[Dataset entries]
○ ○ ○ ○ ○

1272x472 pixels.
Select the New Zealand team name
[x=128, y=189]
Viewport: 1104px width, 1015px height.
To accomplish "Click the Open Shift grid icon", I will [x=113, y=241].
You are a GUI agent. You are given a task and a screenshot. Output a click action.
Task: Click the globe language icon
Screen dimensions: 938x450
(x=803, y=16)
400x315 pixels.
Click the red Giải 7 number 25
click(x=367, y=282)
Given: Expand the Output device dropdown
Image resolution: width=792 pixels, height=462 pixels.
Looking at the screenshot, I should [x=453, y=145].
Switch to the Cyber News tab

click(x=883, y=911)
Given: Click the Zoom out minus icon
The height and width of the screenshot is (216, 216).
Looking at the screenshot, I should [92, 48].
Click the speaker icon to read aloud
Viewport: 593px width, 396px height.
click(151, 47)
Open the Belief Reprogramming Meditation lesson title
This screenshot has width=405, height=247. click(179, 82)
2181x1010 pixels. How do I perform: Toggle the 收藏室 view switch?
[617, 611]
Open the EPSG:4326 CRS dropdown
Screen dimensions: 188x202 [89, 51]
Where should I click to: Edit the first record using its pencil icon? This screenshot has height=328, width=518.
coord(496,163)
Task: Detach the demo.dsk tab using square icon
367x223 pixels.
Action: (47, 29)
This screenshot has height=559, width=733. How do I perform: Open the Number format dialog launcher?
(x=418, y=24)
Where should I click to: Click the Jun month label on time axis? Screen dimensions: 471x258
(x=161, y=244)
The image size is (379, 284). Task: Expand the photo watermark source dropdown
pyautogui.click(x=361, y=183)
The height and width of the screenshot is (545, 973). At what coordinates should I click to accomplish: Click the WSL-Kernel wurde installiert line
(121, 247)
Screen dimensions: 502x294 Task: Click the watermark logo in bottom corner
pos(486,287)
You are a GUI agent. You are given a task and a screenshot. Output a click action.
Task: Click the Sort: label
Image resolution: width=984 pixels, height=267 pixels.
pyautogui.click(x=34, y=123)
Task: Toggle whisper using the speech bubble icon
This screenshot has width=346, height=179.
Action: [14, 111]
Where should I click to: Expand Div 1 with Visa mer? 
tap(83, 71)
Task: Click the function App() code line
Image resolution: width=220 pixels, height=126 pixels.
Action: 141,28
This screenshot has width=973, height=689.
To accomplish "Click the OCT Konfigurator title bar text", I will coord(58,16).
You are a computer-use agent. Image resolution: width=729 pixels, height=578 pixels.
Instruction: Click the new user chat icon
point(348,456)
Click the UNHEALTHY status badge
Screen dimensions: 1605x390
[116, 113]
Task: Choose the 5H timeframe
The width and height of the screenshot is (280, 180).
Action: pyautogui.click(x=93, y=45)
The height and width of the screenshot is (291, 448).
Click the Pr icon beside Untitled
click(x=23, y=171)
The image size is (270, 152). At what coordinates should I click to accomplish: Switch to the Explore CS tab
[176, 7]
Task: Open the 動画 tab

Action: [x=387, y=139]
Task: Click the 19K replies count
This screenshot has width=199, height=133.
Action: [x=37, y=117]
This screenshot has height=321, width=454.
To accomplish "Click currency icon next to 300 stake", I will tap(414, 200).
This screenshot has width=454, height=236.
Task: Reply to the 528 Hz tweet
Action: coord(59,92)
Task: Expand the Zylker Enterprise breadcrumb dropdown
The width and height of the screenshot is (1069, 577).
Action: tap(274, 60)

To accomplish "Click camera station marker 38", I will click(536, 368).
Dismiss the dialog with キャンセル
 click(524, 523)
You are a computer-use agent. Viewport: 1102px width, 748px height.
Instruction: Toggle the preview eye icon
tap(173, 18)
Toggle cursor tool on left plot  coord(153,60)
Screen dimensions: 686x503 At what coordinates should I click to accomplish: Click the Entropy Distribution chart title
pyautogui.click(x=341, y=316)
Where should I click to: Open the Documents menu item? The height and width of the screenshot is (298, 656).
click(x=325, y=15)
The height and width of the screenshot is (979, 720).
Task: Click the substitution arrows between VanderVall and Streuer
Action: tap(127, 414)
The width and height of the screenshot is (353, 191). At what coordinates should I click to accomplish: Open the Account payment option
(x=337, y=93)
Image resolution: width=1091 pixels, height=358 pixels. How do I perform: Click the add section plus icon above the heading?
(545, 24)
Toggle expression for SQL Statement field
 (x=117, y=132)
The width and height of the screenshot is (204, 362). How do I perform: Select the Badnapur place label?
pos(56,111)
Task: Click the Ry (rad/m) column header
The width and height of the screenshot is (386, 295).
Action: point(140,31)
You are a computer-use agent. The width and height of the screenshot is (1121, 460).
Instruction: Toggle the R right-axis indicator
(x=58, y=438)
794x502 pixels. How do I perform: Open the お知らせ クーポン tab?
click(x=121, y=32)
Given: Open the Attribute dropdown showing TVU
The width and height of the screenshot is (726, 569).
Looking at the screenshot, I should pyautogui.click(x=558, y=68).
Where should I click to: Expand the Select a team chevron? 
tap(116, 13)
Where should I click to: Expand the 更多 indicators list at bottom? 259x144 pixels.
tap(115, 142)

○ ○ ○ ○ ○

> [ACTIVITY]
Wherever the word "computer" appears in the entries above, copy that line.

> [RESULT]
You are a computer-use agent. Image resolution: width=729 pixels, height=578 pixels.
You are a computer-use agent. Viewport: 1102px width, 748px height.
You are a computer-use agent. The width and height of the screenshot is (1121, 460).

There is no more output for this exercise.